» EXERCISE
Nothing but the lines from the one containing "You are a GUI" through the end of the data should be output, each reproduced exactly.

» INPUT DATA

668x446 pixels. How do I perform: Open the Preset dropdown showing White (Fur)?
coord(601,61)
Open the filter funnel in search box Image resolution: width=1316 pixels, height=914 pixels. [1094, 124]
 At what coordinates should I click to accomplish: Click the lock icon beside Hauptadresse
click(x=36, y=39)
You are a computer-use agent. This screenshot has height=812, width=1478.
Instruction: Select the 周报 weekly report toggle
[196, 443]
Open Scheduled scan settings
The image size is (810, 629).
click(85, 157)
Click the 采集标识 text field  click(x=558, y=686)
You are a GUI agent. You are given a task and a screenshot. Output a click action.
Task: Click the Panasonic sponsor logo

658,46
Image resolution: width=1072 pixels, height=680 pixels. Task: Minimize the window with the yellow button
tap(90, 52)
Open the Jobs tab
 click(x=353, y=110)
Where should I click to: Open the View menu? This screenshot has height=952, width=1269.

» RESPONSE TO THE TASK
You are a GUI agent. You are given a task and a screenshot. Output a click action.
Task: Click the Panasonic sponsor logo

658,46
Image resolution: width=1072 pixels, height=680 pixels. Task: Minimize the window with the yellow button
tap(90, 52)
Open the Jobs tab
 click(x=353, y=110)
Where should I click to: Open the View menu? This screenshot has height=952, width=1269.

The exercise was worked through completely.